Wherever the string "computer" shows up in the records below, return that line.

[Start of section]

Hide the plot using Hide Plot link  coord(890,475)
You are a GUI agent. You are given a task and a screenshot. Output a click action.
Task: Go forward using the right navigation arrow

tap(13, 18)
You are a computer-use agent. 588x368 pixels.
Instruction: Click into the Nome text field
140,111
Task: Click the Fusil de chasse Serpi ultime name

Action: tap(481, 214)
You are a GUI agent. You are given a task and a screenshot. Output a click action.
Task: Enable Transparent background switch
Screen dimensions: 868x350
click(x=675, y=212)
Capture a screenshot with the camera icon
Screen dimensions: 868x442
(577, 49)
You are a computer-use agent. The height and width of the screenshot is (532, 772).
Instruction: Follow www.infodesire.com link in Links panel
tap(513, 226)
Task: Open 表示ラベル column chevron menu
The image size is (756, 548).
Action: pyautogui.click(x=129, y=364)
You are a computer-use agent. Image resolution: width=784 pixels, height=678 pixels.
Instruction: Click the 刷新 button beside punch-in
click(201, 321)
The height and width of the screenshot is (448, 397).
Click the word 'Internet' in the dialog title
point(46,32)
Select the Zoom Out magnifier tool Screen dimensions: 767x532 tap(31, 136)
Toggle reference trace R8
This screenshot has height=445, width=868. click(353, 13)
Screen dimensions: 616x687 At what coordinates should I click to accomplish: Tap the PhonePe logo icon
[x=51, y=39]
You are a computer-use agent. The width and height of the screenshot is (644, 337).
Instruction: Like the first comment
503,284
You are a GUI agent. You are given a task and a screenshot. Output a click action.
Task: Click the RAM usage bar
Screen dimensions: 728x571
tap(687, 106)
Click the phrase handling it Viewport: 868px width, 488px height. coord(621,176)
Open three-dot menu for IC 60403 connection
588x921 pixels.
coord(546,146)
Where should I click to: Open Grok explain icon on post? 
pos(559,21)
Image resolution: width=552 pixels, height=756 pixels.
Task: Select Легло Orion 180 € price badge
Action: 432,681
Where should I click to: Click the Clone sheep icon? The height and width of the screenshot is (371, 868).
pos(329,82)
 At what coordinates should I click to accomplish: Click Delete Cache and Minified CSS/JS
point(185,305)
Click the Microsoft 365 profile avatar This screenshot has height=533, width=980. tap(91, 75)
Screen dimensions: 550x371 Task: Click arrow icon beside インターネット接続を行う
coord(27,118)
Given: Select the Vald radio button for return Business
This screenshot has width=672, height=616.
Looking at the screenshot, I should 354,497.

[End of section]

• [Expected answer]
You are a computer-use agent. 588x368 pixels.
You are a computer-use agent. The height and width of the screenshot is (532, 772).
You are a computer-use agent. Image resolution: width=784 pixels, height=678 pixels.
You are a computer-use agent. The width and height of the screenshot is (644, 337).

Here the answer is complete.